Carnet

Pouvons nous décéder un dimanche ?

PRATIQUE

03-10-2013
Afin de rebondir sur l’actualité sur les ouvertures du Dimanche, avis-de-deces.com remonte dans le temps car l’histoire commence il y a quelques millions d’années.
Le jour du Seigneur (et du Préfet…)
Dieu, après avoir bien bossé, décide de se reposer le 7eme jour. Il aime tellement cela qu’il bénit cette journée particulière :
  • « Il se reposa, le septième jour, de toute l’œuvre qu’il avait faite. Et Dieu bénit le 7eme jour : il en fit un jour sacré parce que, ce jour-là, il s’était reposé de toute l’œuvre de création qu’il avait faite. »

C’est l’idée du chabbat : une journée particulière où l’on ne travaille pas. Une journée où la communauté se retrouve, ce qui donne une ambiance particulière, faite de relations amicales, familiales, de réflexion (et de prières, bien sûr).
Les premiers chrétiens adoptent la formule, mais ils veulent se démarquer des juifs : comme le Christ est ressuscité le premier jour de la semaine (en Hebreu : « yom rishon ») ils décident d’instaurer cette journée sacrée ce jour-là : Ils l’appellent le jour du Seigneur « dies dominicus » qui deviendra « dimanche ».
Ne dites plus « Dimanche » mais le « jour du soleil » :

  1. Dans le calendrier romain : « dies solis »
  2. En anglais : « sunday »
  3. En Espagnol : « domingo » etc …

Constantin, premier empereur chrétien, en 321 (c’est parti !)  introduit le repos du dimanche dans les villes de l’Empire.
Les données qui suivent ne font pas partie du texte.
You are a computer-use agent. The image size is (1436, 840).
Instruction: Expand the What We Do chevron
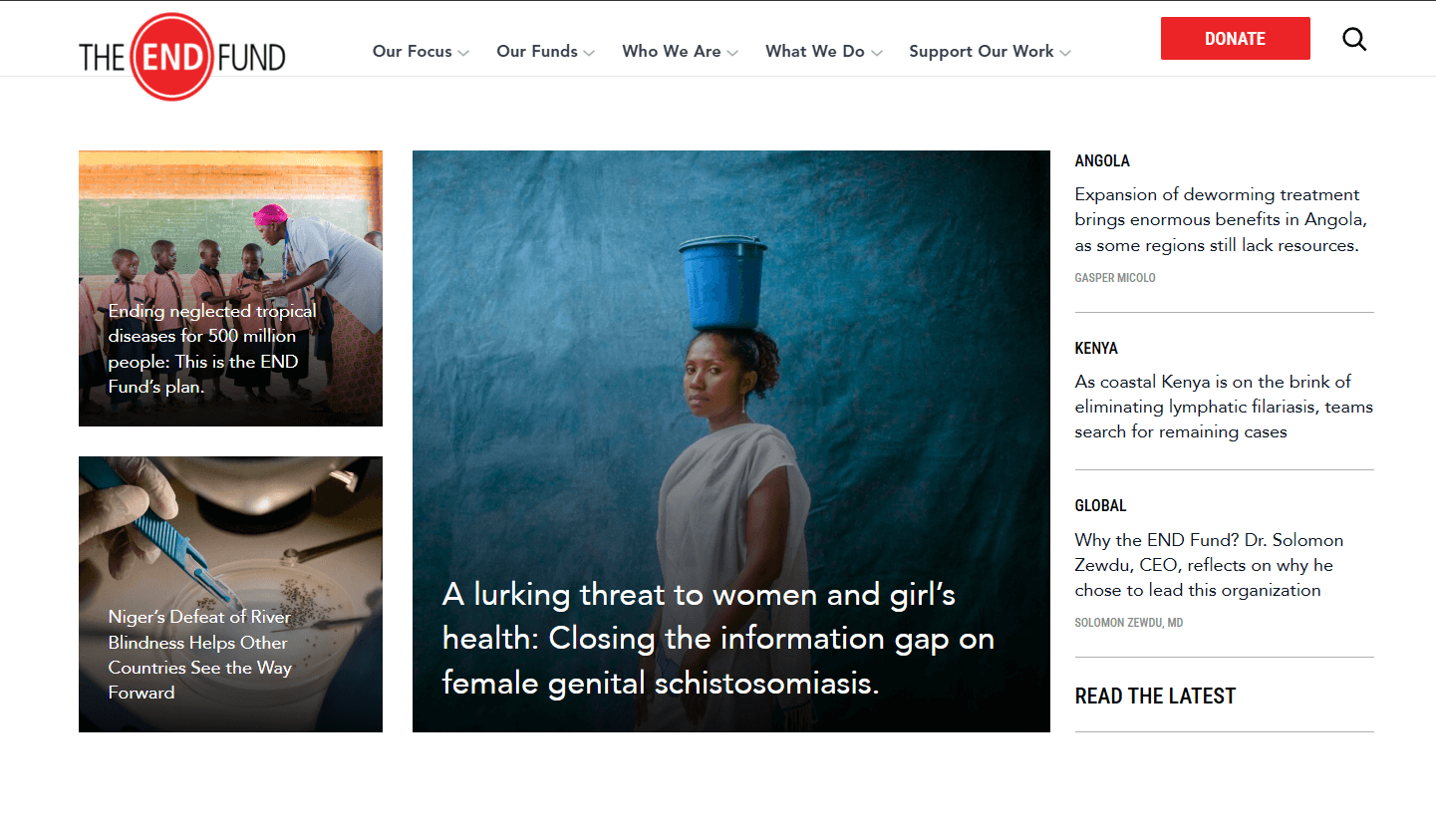click(877, 53)
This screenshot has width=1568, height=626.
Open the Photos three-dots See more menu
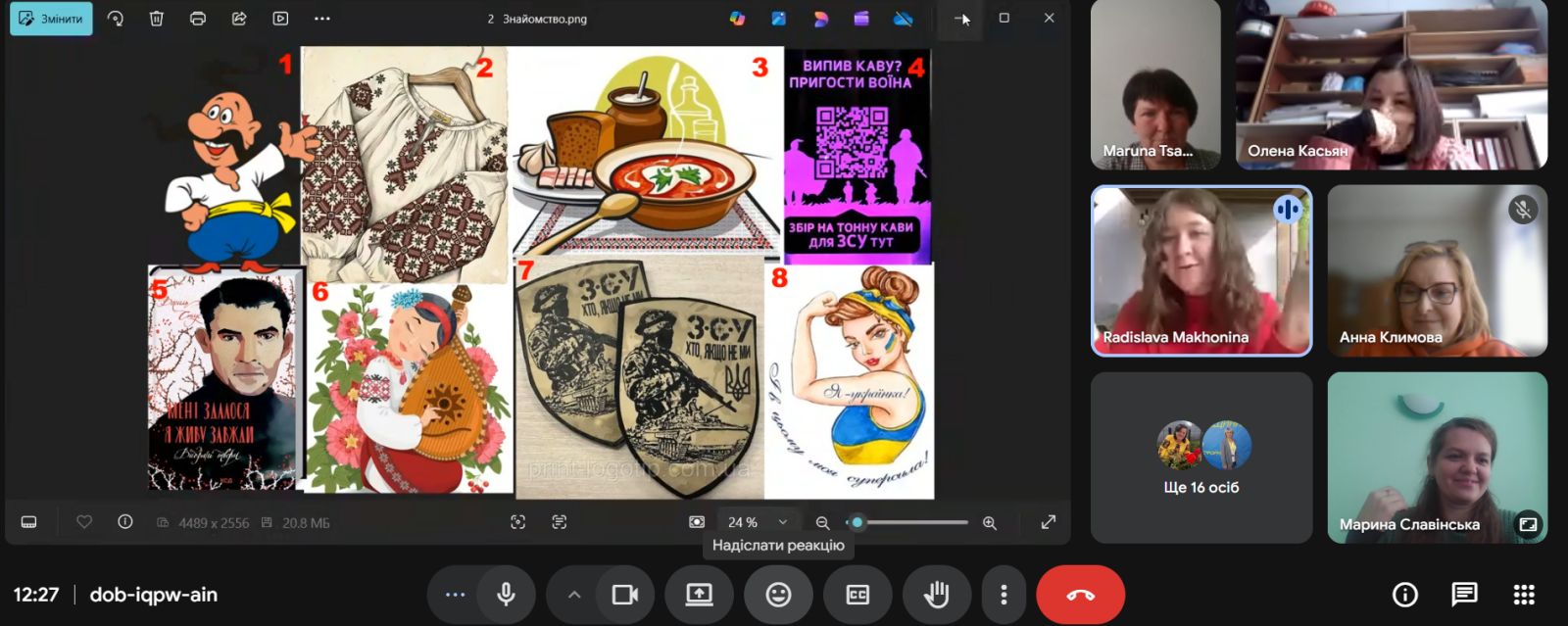tap(322, 19)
Il l’impose comme le jour de la messe et l’Eglise condamne les travaux serviles ce jour-là. Le repos est même imposé à partir du XIIe siècle aux « infidèles », juifs ou sarrasins. (Les superettes n’ouvrent plus après 21h…, d’ailleurs aujourd’hui seuls les sarrasins de Paris restent ouverts après 21h).
Le Vatican tenta de contrôler le dimanche pour lui garder sa fonction sacrée et empêcher qu’il dérive vers un jour d’oisiveté pure, pire, de beuverie !...
Les théologiens catholiques et protestants, pensent que le dimanche doit rester le jour où l’on se repose des œuvres ordinaires pour vaquer plus à loisir à la méditation des œuvres de Dieu.
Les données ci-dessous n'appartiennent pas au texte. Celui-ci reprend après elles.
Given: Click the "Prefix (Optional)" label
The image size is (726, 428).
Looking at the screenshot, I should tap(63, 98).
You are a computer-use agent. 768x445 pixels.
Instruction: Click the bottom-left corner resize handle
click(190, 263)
Activités funéraires : Que dit la loi ?
Les inhumations ou les crémations sont possibles du lundi au samedi. Pour qu’un enterrement se déroule les dimanches ou les jours fériés, il faut obligatoirement obtenir une dérogation préfectorale (comme pour les magasins de bricolage).
Les cérémonies religieuses ne peuvent pas en principe déroger à ces règles qui sont d’ordre public, certaines dérogations sont parfois demandées pour respecter les rituels. Le représentant de l’état ne s’y oppose pas en règle générale. Il faut tout d’abord respecter le délai des 6 jours ouvrables
Les délais d’inhumation ou de crémation diffèrent selon le lieu du décès :

  • Si la personne décède en France, l’inhumation ou la crémation doit être faite dans les 24 h au moins ou 6 jours ouvrables (hors dimanche et jours fériés) au plus après le décès.
  • Si la personne décède en outre-mer ou à l’étranger, le délai de 6 jours ouvrables commence à courir à compter de l’entrée du corps sur le territoire français.
  • Si un problème médico-légal survient, le délai de 6 jours part du jour de la délivrance de l’autorisation d’inhumation ou de crémation par le procureur de la République.
Mais soyons rassurés, nous croyons savoir que pour l'instant, nous pouvons toujours mourir un dimanche.